Why-I thought that she had a good relationship with her son?

Can´t she ask to visit herself-oh no, hang on, because DIL needs to move out first!

Her son is an adult & can surely arrange visits/phone as he sees fit-as can your friend.

flyoverthegoldenhill · 04/10/2012 15:44

oh dear I achieved my ambtion and that was to be happy, guess the old hag wouldn't like that either ?

CaliforniaLeaving · 04/10/2012 15:54

I wouldn't be surprised if the son doesn't bother with your friend for a very long time if ever.
My Dh cut off his mother when she pulled something similar. Of course there was a life of things like this first. She told him to send me away divorce me and giver he our only child to raise, he could come visit on weekends. Hmm Dh took Ds from her after an afternoon visit and never spoke to her again (it's now 20 years later)
So tell your friend to call and apologize profusely and learn to keep her trap shut if she wants extended family.
My crime? to want to move house nearer to my mother who was 5000 miles away and had seem our son 3 times, where MIL saw him many times each week.

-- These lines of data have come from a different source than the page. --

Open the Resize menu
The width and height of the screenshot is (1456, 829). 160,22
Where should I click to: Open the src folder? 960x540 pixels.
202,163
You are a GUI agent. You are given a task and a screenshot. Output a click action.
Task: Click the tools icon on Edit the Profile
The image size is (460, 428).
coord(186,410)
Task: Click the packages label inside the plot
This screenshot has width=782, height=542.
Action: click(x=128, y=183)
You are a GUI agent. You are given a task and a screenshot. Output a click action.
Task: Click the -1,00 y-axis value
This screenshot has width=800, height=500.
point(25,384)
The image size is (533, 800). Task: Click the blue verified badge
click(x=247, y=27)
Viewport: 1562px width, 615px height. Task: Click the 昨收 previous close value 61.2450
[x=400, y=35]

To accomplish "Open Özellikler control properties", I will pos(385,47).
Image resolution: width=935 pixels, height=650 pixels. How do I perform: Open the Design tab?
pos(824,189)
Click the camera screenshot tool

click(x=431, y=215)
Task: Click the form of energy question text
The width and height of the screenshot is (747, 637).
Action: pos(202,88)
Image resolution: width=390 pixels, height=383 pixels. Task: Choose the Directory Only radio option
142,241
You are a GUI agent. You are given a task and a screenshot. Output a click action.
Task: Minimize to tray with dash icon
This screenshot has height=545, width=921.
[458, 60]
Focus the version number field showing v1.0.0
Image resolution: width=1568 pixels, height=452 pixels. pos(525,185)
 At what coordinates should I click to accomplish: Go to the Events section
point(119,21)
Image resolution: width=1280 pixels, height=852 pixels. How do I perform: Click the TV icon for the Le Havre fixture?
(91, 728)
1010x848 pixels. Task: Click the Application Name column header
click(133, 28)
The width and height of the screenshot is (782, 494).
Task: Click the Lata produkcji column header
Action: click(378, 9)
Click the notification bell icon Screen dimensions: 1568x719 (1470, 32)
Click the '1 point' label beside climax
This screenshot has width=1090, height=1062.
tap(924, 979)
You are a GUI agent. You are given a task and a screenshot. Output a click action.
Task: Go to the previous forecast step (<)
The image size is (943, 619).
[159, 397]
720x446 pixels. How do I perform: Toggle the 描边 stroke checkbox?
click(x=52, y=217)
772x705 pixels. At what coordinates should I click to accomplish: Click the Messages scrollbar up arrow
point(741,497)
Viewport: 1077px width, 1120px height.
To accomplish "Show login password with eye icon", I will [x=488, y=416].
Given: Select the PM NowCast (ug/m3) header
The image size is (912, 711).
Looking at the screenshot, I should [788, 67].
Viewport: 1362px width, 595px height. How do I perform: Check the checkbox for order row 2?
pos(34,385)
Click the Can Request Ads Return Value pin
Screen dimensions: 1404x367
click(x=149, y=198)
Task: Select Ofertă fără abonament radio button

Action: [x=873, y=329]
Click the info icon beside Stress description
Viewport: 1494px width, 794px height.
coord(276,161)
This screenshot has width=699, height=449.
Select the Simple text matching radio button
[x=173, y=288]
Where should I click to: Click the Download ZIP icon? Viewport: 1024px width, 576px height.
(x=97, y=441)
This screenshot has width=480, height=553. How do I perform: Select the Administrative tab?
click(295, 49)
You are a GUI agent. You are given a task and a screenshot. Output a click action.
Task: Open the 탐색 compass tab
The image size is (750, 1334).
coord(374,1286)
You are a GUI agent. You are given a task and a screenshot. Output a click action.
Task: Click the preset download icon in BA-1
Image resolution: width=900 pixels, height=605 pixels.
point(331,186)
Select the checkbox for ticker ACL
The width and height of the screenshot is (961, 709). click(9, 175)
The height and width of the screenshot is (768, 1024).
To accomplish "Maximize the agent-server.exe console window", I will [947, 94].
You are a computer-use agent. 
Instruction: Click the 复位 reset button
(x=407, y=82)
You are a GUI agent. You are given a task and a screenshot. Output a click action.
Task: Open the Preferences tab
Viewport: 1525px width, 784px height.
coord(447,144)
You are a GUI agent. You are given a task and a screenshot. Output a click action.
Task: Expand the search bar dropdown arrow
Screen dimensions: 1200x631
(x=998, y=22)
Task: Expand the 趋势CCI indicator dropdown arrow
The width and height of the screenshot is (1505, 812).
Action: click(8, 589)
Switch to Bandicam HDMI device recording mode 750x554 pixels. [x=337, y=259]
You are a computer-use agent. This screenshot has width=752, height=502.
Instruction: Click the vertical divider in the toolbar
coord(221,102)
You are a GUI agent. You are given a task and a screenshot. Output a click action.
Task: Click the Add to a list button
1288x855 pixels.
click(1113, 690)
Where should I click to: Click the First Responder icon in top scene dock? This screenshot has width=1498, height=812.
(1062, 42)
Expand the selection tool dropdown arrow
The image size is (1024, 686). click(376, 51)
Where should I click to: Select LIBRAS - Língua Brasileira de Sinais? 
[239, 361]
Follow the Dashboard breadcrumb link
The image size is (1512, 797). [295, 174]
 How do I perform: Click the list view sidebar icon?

dopishe · 04/10/2012 15:59

It's been about 6 months since she last saw him let alone talked to him. I know she sounds horrible; in truth, she can be a bit of an arse, but she is still my oldest and dearest friend, but if she were my mil, I'd be glad to be shot of her.

OP posts:
ChaoticismyLife · 04/10/2012 16:30

OP your friend is the one who brought up her DS, presumably along with her husband. The fact her DS hasn't contacted her says more about her than it does about her DIL.

If she wants to improve relations then she needs to pick up the phone and apologise, she also needs to stop blaming her DIL for what her DS does or doesn't do.

dopishe · 06/10/2012 08:24

She is a widow and, yes, it says more about her than her dil. I think after 6 months not seeing him (that's quite a long time ; they both live in the UK it is not as if he lives that far away) and 4 months not talking to him, she is missing him. But it is her fault. You'd miss a son if it was this long as it is a long time (?)